Hello,
I have a major issue and I have been having it for a long time (so the versions mentioned alone are the current versions, but it has been happening with older vSphere 6 and NSX 6.x versions too).
Often (so not always), when I put a Host from the "normal cluster" (with NSX) into Maint.mode and DRS vmotions all VM's away to other hosts and one of the NSX Logical Router VM's is on there and is also vMotioned to another host, the entire network goes down for 5 to 10 Minutes.
From my physical admin workstation, I lose ping to everything. And i mean everything: Core-Switch, Distribution switches, edge-switches, WiFi Accesspoints, all the ESXi servers and all the VM's. Really **everything** becomes unreachable.
After 5 to 10 minutes, everything comes back.
From the tsunami of Alert-emails that flood my mailbox (once my PC's email client re-established connection to the mailserver), it becomes clear that "everybody lost everybody" during the outage.
Environment:
NSX 6.3.2 running in Unicast mode.
vCenter Appliance 6.5 U1
1 x "Management Cluster" without NSX. This is where the NSX Manager and the three NSX Controller VM's live.
1 x "normal Cluster", all ESXi 6.5 U1 hosts run NSX and the two (HA-pair) Logical Router VM's run on this cluster.
No NSX Edge appliances other than the LR's.
Anti-affinity rules to ensure the LR VM's don't end up on the same host.
NSX shows no errors before the outage. Everything humming along fine.
Firewalls are non-vmware virtualized firewall-appliances (NSX distr.firewall not in use at this site).

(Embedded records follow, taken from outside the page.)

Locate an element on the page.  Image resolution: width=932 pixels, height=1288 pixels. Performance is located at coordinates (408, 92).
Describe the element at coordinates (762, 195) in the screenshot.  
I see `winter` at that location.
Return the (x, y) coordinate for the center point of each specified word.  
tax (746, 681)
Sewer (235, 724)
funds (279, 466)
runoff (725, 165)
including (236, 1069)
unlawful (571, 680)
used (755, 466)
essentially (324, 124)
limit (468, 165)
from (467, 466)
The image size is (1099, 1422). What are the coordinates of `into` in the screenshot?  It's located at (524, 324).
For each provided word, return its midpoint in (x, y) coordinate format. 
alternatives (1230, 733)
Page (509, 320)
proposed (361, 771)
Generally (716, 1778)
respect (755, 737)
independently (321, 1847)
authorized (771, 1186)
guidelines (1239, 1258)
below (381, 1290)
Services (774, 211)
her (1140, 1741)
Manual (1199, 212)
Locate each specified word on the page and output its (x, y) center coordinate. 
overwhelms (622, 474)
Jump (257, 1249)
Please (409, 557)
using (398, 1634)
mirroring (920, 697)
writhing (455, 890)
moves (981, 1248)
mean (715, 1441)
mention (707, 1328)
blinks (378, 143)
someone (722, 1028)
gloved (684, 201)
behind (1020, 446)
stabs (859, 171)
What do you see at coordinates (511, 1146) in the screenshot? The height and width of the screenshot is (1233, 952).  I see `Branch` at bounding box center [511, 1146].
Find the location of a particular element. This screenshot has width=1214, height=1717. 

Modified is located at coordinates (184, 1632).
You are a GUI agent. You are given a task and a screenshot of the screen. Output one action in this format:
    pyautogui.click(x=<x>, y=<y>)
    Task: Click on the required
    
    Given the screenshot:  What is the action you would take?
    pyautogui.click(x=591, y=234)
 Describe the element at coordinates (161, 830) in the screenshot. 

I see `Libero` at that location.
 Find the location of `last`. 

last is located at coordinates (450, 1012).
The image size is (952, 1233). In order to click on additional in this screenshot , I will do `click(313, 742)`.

I spent a lot of time going through logs on all devices etc. and what it is starting to look like, is that Spanning-tree (rstp) goes flippy, effectively killing layer-2, until everything settles down and gradually starts coming back (I keep a screen open with dozens and dozens of pings running to all kinds of systems and network-components).
The pattern that I have started noticing, is that, when it goes wrong (again, not always), it is always when the LR VM that is vmotioned was part of a mass-vmotion when a host, through DRS, is evacuated due to entering maint.mode.
What it looks like: "in vCenter, I see all the ESXi server's VM's be in a vMotioning state, at various percentages, some already done, but most not yet, and the LR VM that is amongst the ones that are not done yet. Then the webbrowser freezes and on my other monitor, where all those pings are running, all the pings to all devices and hosts are dead within a couple of seconds.
Question: Am I doing something wrong, that causes such total network outages, when a LR Vm is vmotioned? It happened twice this evening (we were patching the ESXi hosts) and the LR VM's where vmotioned around a few times. During two such vmotions, the entire network went down as described.
Does anyone else have such experiences?